For environmentally-inclined critics of modernity, this is a stigma, a mark of its 'unsustainable' character, and the provocation for some kind of 'green' revolution. For pro-capitalist modernists, on the other hand, it is a core validation of liberty-oriented social arrangements. Accelerate the process!
Posted by John Edwards on 01/27/11 07:12 PM
I think you can map the trajectory of the Bernank/Fed continuing introduction of QE into the ailing world economy onto the life cycle of a serious injecting drug addict.
The highs that both the Bernank/Fed and the junky wish to rediscover are unobtainable in their present, respective circumstances. This will only result in a 'steady state' (no real growth) for both parties until the underlying stress factors that these ongoing stimulus/injections give wreak such havoc that their life/economic support systems collapse/fail.
I dare to predict this is the end game for Central Banking, but I'm fearful of what will emerge to take it's place. I assume TPTB are well acquainted with this metaphorical allegory as drug abuse amongst the wealthy has been a constant throughout history.
I leave it to TDB and its dear readers as to how this scenario will play out in actuality, over time, and 'Brzezinskian' geopolitical terms.
Posted by Vauung on 01/27/11 06:47 PM
Thank you for this exchange. It is a great learning opportunity for me. There are many elements of your thinking and of this discussion that I would ultimately like to pursue (leading eventually to the importance of real bills), but one preliminary building block is this important declaration:
"The distinction between a barter system and a money system is not at all fluid."
While agreeing with the crucial characteristic of desirability, an aspect closely linked (in both directions) to the emergence of a 'mutually agreed medium of exchange' as Bill Ross notes, it still seems to me that the boundaries between barter and money in Austrian thinking are less pronounced than in mainstream ('neoclassical') economics, and for important reasons.
Fiat money behaves as no industrially produced substance possibly could (its expansion is controlled solely by social and mathematical laws, not be physical constraints. Run out of paper, and you go digital. Not even Bernanke can run out of electrons). Gold or silver, however, need to be mined, worked (even into bullion), and physically stored. Honest money takes the form of metal specie, warehouse receipts, or an intelligibly related contract.
It is noteworthy in this respect that 'gold bugs' typically reveal a healthy interest in silver, and perhaps in other precious metals. There are actually quite a number of reasons for this, which is interesting in itself. Not only do all precious metals behave similarly (from a socio-economic point of view), i.e. publicly broadcast price levels, silver coins, bullion, and jewelry, they also have similar institutions involved in the entire chain from mining to crafting, exchange, and deposit-banking. Gold money therefore smears, and has always smeared, into a more general category of monetary metals -- with silver as the historically predominant competitor.

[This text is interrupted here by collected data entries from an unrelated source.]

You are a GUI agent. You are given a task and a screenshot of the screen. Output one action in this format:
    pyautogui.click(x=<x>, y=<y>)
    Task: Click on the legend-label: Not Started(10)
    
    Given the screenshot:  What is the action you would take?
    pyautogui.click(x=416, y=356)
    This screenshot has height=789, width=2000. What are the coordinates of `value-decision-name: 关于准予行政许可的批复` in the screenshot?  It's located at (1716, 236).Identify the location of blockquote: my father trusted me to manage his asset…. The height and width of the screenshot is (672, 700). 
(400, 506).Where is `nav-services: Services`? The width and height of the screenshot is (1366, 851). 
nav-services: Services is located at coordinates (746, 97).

Even more relevant though IMHO is the emergence of futures contracts in a wide range of commodities that all begin to behave somewhat like historical precious metals, that is to say, as close-enough gold substitutes when people want to 'get physical' (which is to say, get the hell out of the fiat swindle). The value of all these commodities is precisely that they are not 'magical' in the fiat money sense, but must rather be produced industrially. Use of money is the way society spontaneously negotiates the distribution of production, and 'physical' money makes this quite overt (hence its denunciation by a demand-obsessed Keynes as a 'barbaric relic').
Anyway, finally, the reason for all this: real money is an industrial commodity (or closely-related promisory contract), and thus a diversion from alternative productive opportunities. It plays an invaluable role as a price metric for the interchange of commodities (this is what privileges it as 'money' of course, and the only thing that does). But it is also a deadweight loss to productive industrial capacity, since the economic activity directed to the mining, working etc. of money-bullion might have been directed, alternatively, to the formation of productive capital -- machinery and its precursor products, most relevantly industrial metals (including precious metals in their industrial usage).

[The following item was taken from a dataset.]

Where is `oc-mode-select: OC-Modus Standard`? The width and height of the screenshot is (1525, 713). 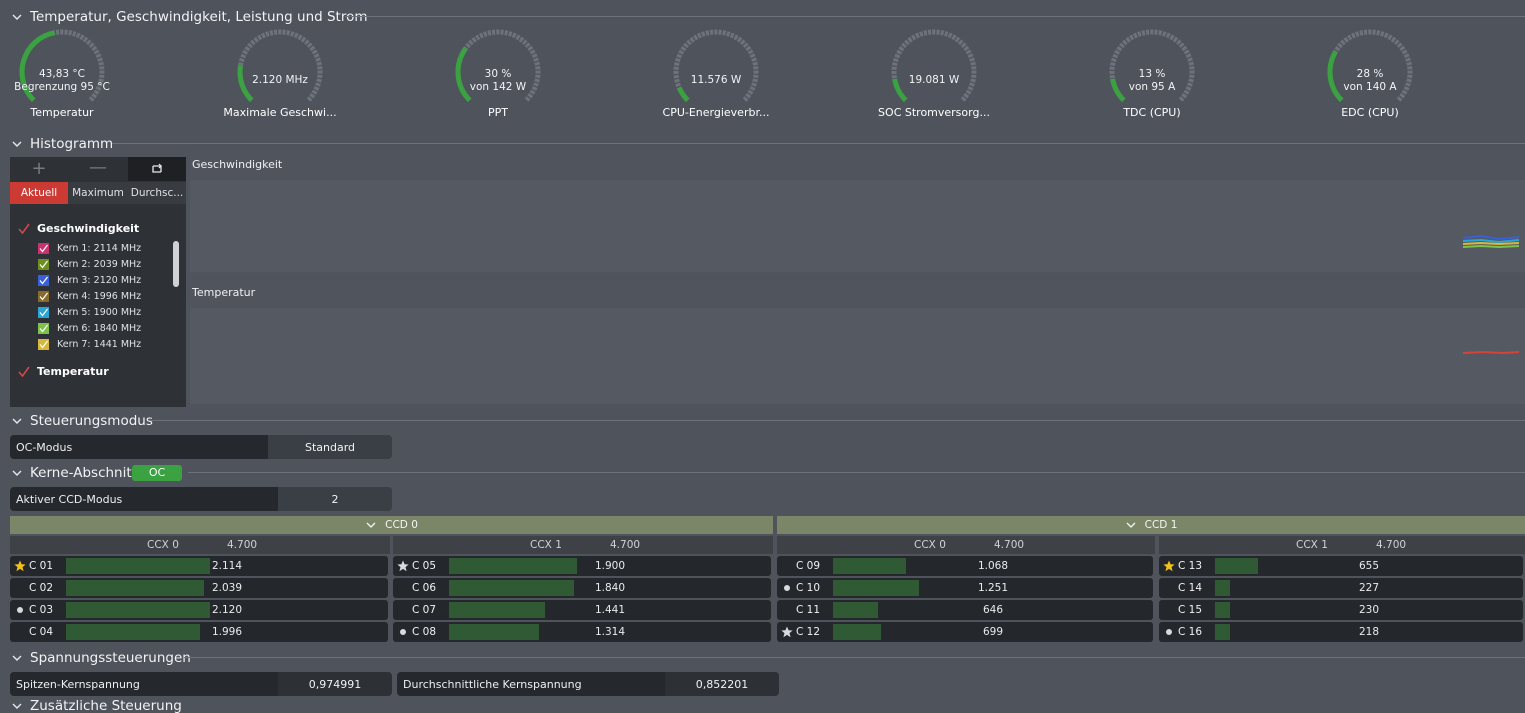
oc-mode-select: OC-Modus Standard is located at coordinates (201, 447).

It is this equivalence, and thus a realistic estimation of the role of money as diverted production, that is easily lost by an over-narrow gold-bug reading of the Austrian insight.
Gold does not grow, productive capital does. That means that any discussion of exponential process applied to money in a narrow sense will always find it exorbitant and unnatural, and tend to denounce interest (as 'usury' or 'riba' etc). I know that you are not doing this, but your tight money focus does lead to an emphasis on debt restraint, rather than compensatory productive capital formation.